What I don't understand is this:
The distances are so vast that we are actually looking far back in time, sometimes billions of years. If it is determined that a far off galaxy is increasing its rate of acceleration away from us, by definition is has only been determined that this acceleration was happening so many million, or billions, of years ago.
How do we know that this is still happening today? |
Roughly, what we know is that the far off galaxy does not look like it's going away from us as fast as the ones near to us. (This indicates that the ones near us are going faster than galactic expansion in the past.)
We assume that, because the universe looks pretty much the same wherever we look, that it actually is the same no matter where we look. This limits the laws of physics that we can use to describe the universe. That is, we assume that the same laws of physics apply to the same kinds of stuff and that the same kinds of stuff is what's out there.

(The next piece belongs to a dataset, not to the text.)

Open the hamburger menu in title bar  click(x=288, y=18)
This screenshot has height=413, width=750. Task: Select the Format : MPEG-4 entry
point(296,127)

Isn't it conceivable that the expansion rate has slowed, stopped, or even reversed itself, and the universe could actually be contracting at this time?
It is always possible that there is some new force or forces that act in ways totally different from ones that we have observed. However, given the observed homogeneity of the universe, we make certain inferences to the bahaviour of the spacetime of the universe given the rules laid down by General Relativity.

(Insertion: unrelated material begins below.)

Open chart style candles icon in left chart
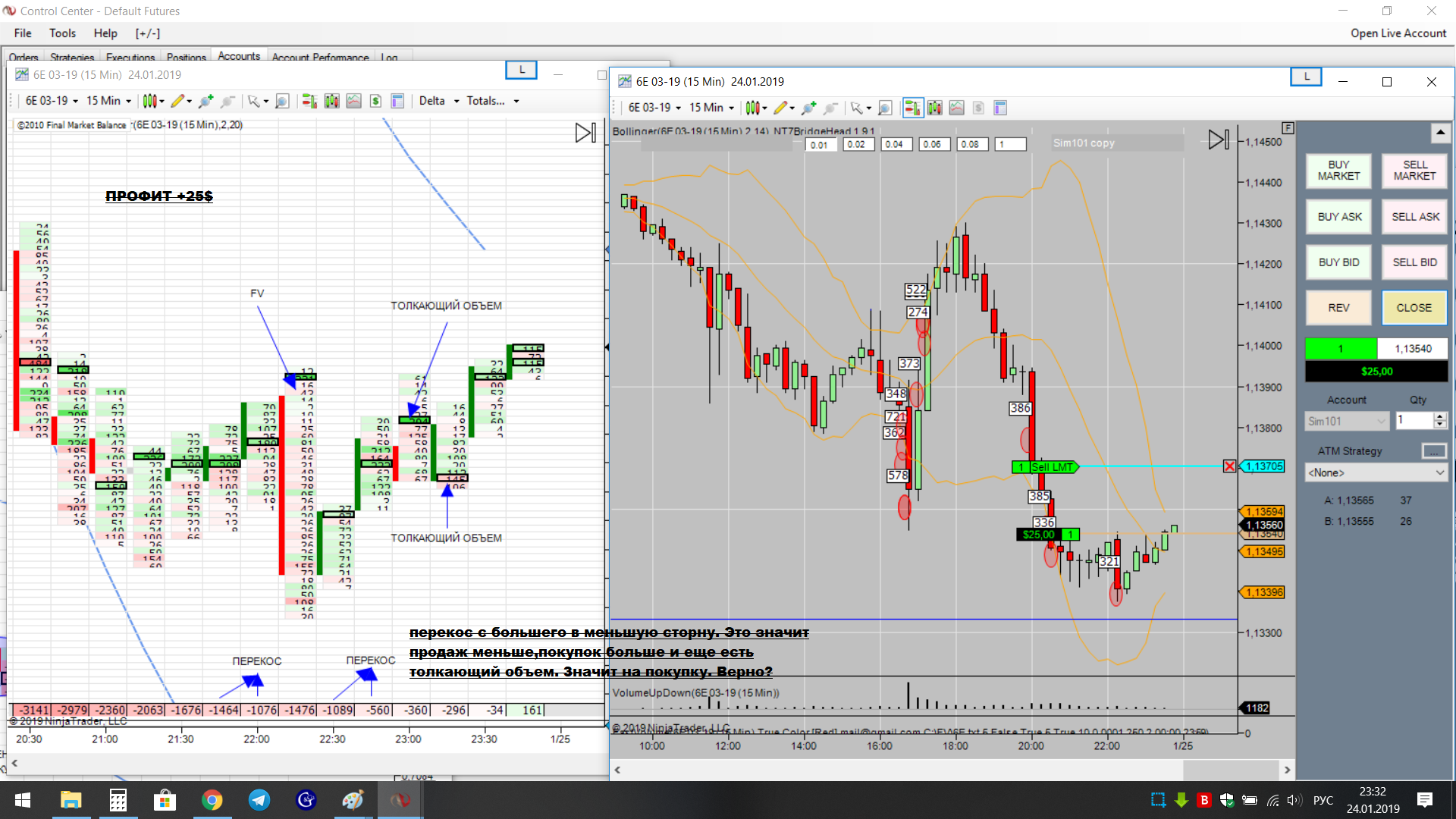1456x819 pixels. tap(151, 101)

Given the available observations, we've seen that the universal expansion slowed down initially and then began to speed up a couple of billion years ago.
doc737ng
6th February 2008 - 07:41 PM
PhysBang, thanks for the reply.
So what you are saying is that the nearer galaxies, which are being viewed in a more recent time frame, appear to be accelerating at a faster rate than the far off galaxies, which are seen in a much earlier time? And since the nearer galaxies are more indictitive of what's actually happening at the present time, then we must presume, all things being equal, that the far off galaxies are accelerating as well? We don't actually have evidence, as such, but rather infer this through the observations of the nearer galaxies?
The closest galaxy is 2 million light years away from us. We are looking back in time 2 million years. So how do we know this is still happening, present time? The best observation we have is now 2 million years old.

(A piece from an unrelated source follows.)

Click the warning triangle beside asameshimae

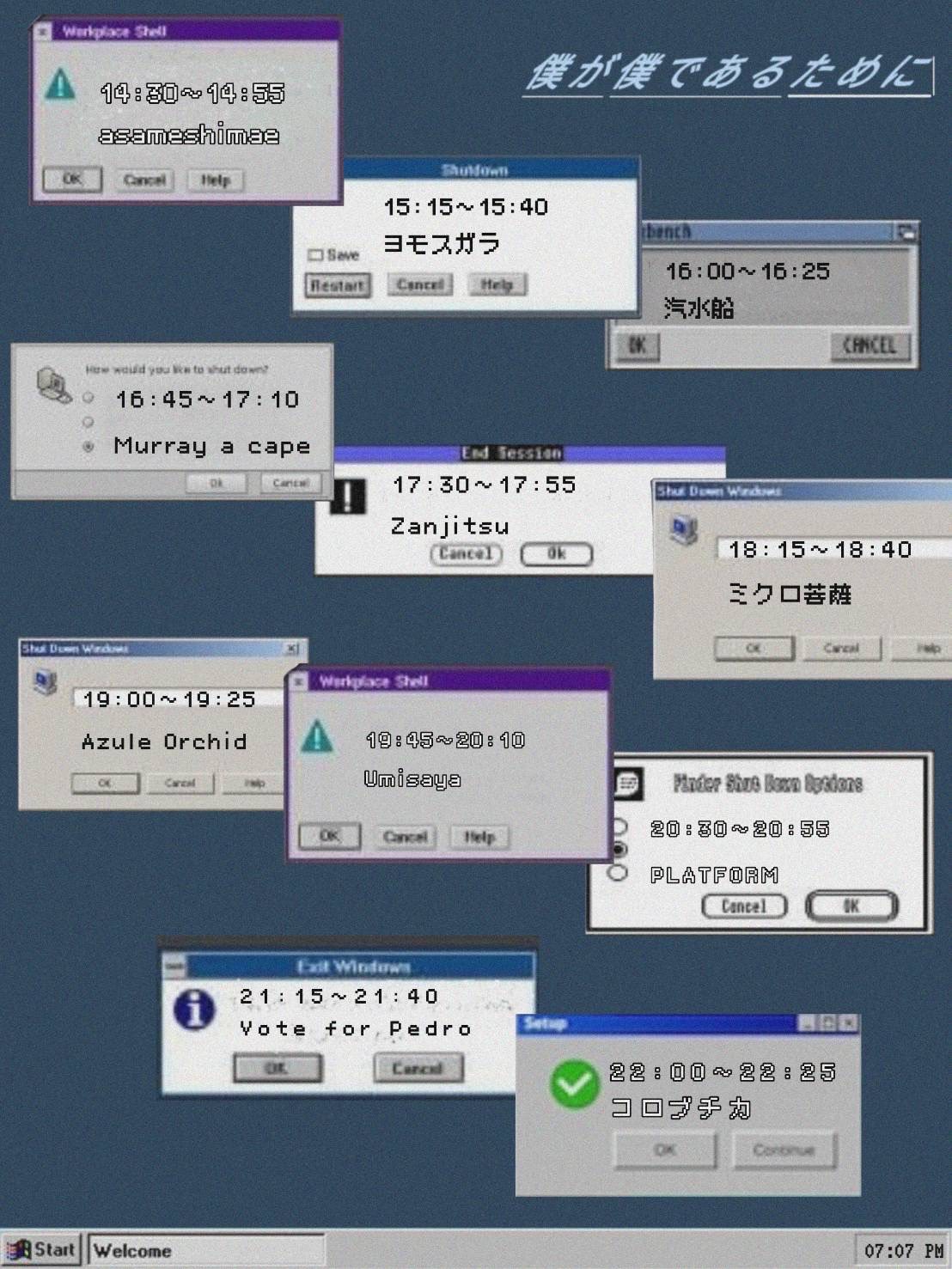pyautogui.click(x=60, y=84)
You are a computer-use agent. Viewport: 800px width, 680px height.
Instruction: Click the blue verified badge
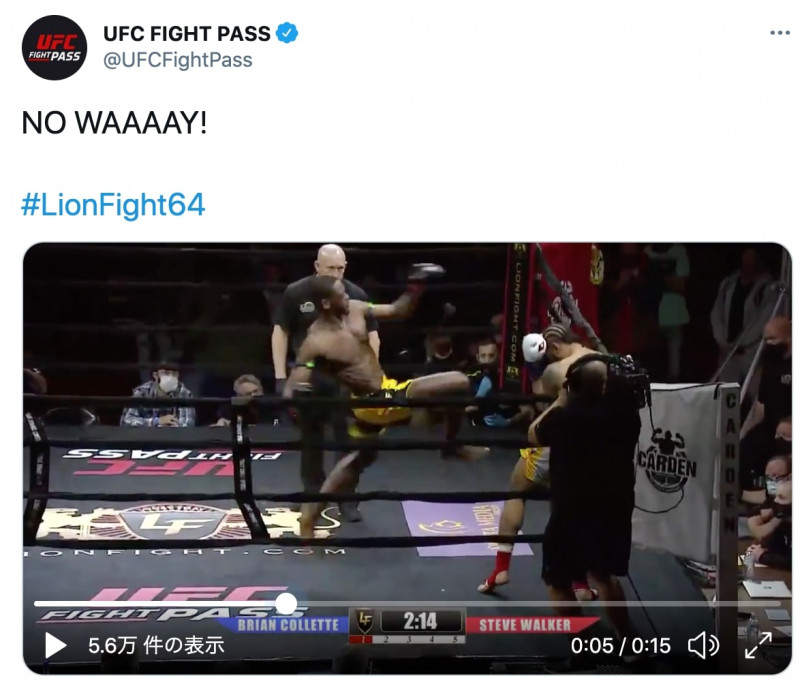[x=287, y=33]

Bear in mind, I'm no science guru; just an ordinary guy with an interest in how, and why, things are as they are.
I don't wish to appear dense, but this is just really difficult to wrap my head around.

Thanks
Enthalpy
7th February 2008 - 01:44 AM
Hi!
The Small Magellanic Cloud is only at 200kLY, less than 2MLY.
At such small distances, we see only random galactic speeds. We need greater distances to see expansion speeds big enough to overshadow the disorder and get a global picture of expansion.
Distances of galaxies is estimated by one kind of supernova thought to bring a repeatable absolute brightness (magnitude); By measuring the apparent brightness, astronomers pretend to deduce the distance of the supernova and its parent galaxy.
Drawing a diagram with distance (supernova) and speed (red shift) tells that expansion should be accelerating, so cosmologists wanting to keep the standard big bang [that is, almost all of them] introduce a dark energy.
Slight changes to the mass attraction formula would also work. Not more, not less ad hoc than dark energy. Big-scale fluctuations in the population density of the Universe is said to favour the dark enery.
However, other people recently suggested that these supernovae actually are of various types with various absolute brightnesses. This could alter the situation.
Or could it be that supernovae exploded differently in a young universe?
Once again, a theory depends on a model... Uncomfortable. And since we can't properly make cosmology in a lab, cosmology will remain a half-science.